Un cochon pas comme les autres

Dans cette pièce parue en mai 2018, on suit les frasques d’un porcelet ayant vu le jour dans la Maison du Cochon. Porcolino est ce qu’on pourrait appeler, dans une exploitation de cochons où l’efficacité prévaut, un imprévu voire carrément un problème : treizième porcelet d’une portée de douze, Porcolino n’a pas vraiment sa place ni même sa propre tétine pour se nourrir au sein maternel. Pour être tout à fait honnête, tout le monde trouve qu’il « gène la circulation » et donc la rentabilité de l’Exploitation n°3 (p. 11). C’est l’une des raisons pour laquelle ses frères et sœurs porcelets ne cessent de se moquer de lui.

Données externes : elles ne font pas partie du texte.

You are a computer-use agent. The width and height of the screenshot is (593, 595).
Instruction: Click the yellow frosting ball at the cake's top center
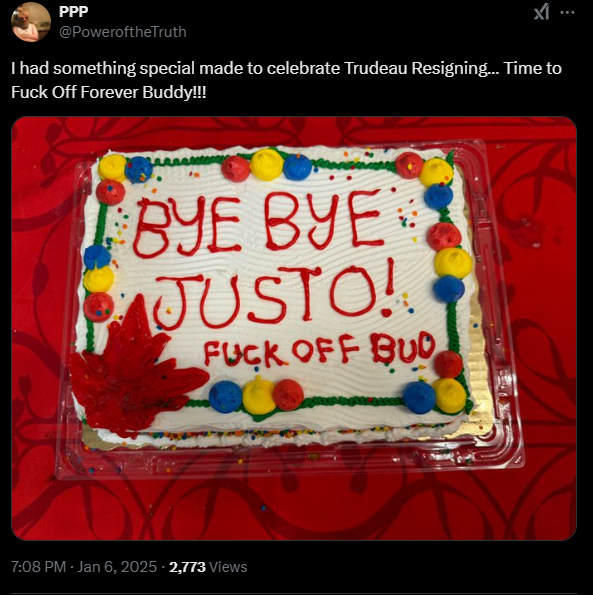267,165
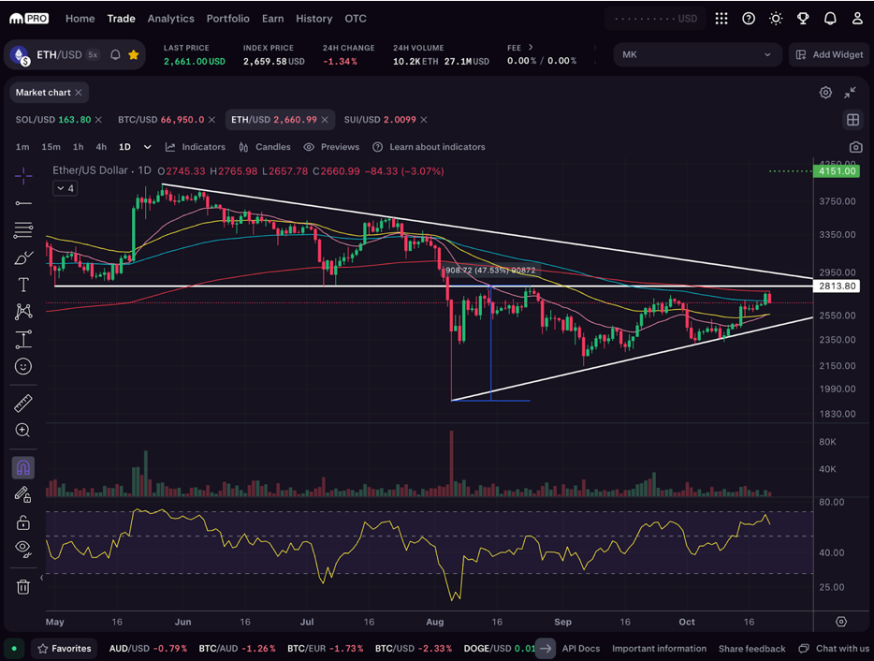The image size is (874, 661).
Task: Open the Portfolio menu item
Action: [228, 18]
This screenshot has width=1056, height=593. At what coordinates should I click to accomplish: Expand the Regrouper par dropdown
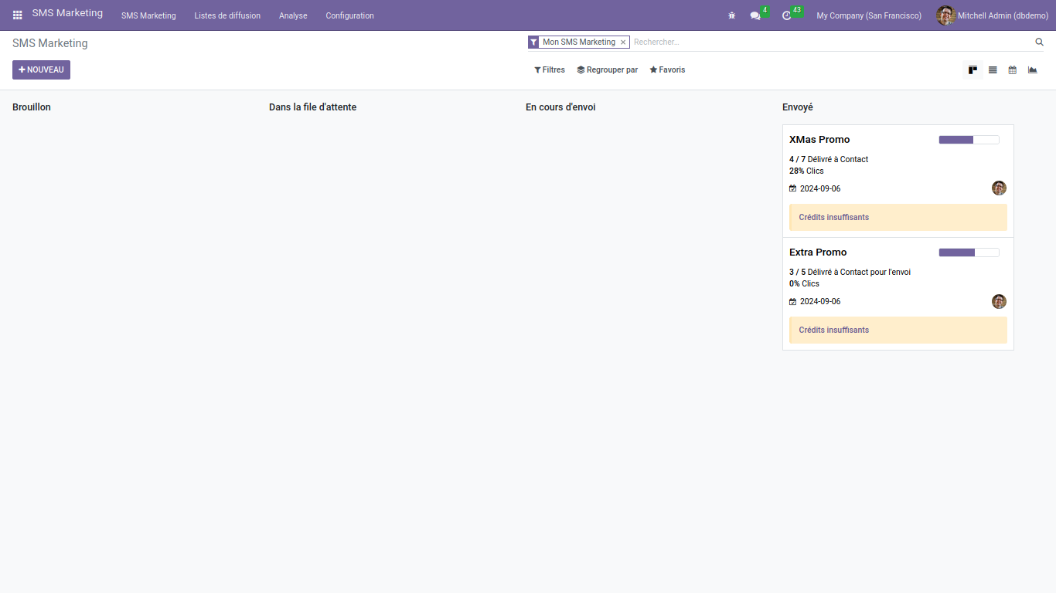pos(607,70)
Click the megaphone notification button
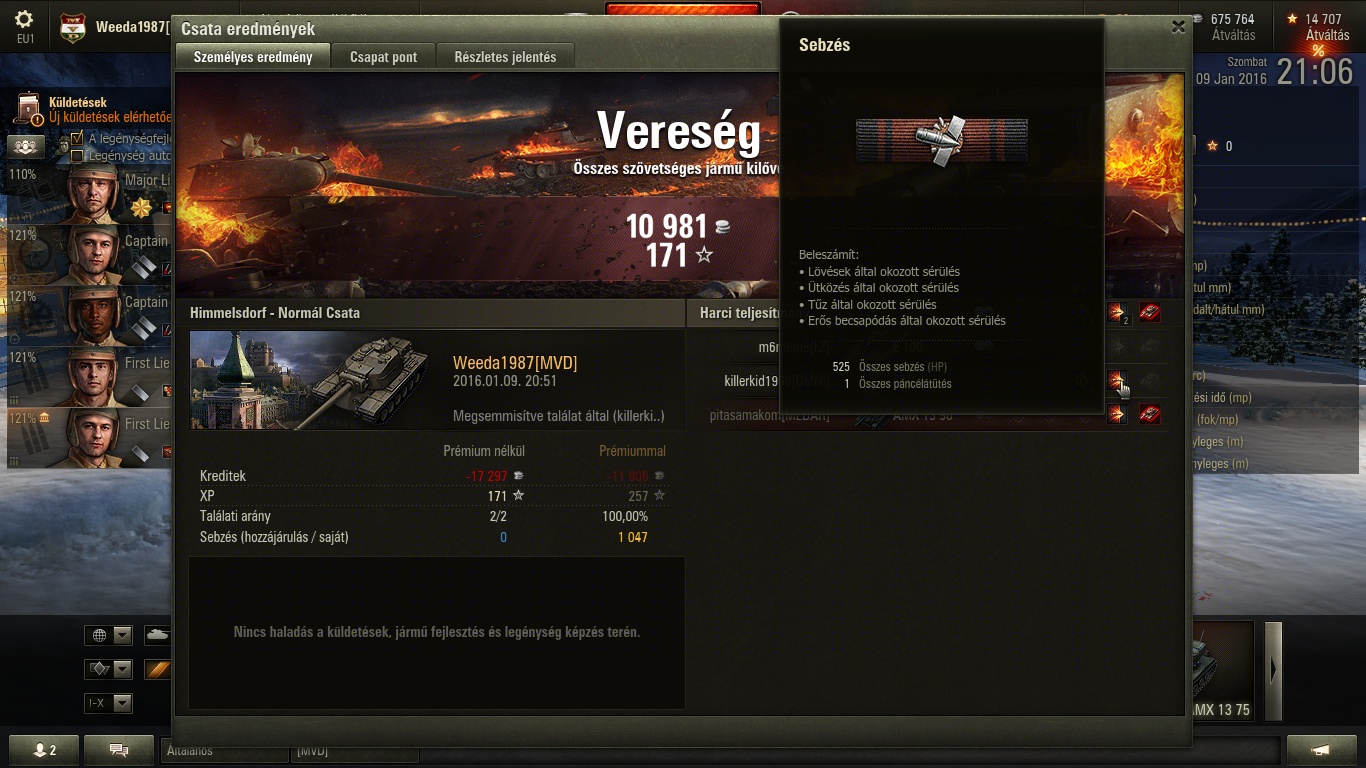This screenshot has width=1366, height=768. 1321,750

Mais si Porcolino subit les ricanements intempestifs de ses compères, c’est également parce qu’il ne parvient pas à répondre correctement à la question du coach d’orientation : « Mon avenir ou que vais-je devenir ? » (p. 16) En effet, dans l’Exploitation n°3 de la Maison du Cochon, il est demandé à tous les cochons de savoir ce qu’ils veulent faire et à quoi ils vont servir plus tard. Escalope, lard, jarret ou viande hachée, on connait la chanson : tout est bon dans le cochon. Toutes leurs activités et pensées doivent alors être tournées vers leur devenir carné.

Hélas, Porcolino n’arrive pas à faire les exercices qui lui permettront de faire de belles saucisses ou de goûteux jarrets et il n’arrive pas non plus à retenir les devises de l’Exploitation n°3 : « Notre porc quotidien », « satiété à bas prix, c’est de ça qu’il s’agit » ou encore « nutritif et goûteux – respect des normes du bien-être animal ». Décidément, cet excédentaire n’est bon à rien !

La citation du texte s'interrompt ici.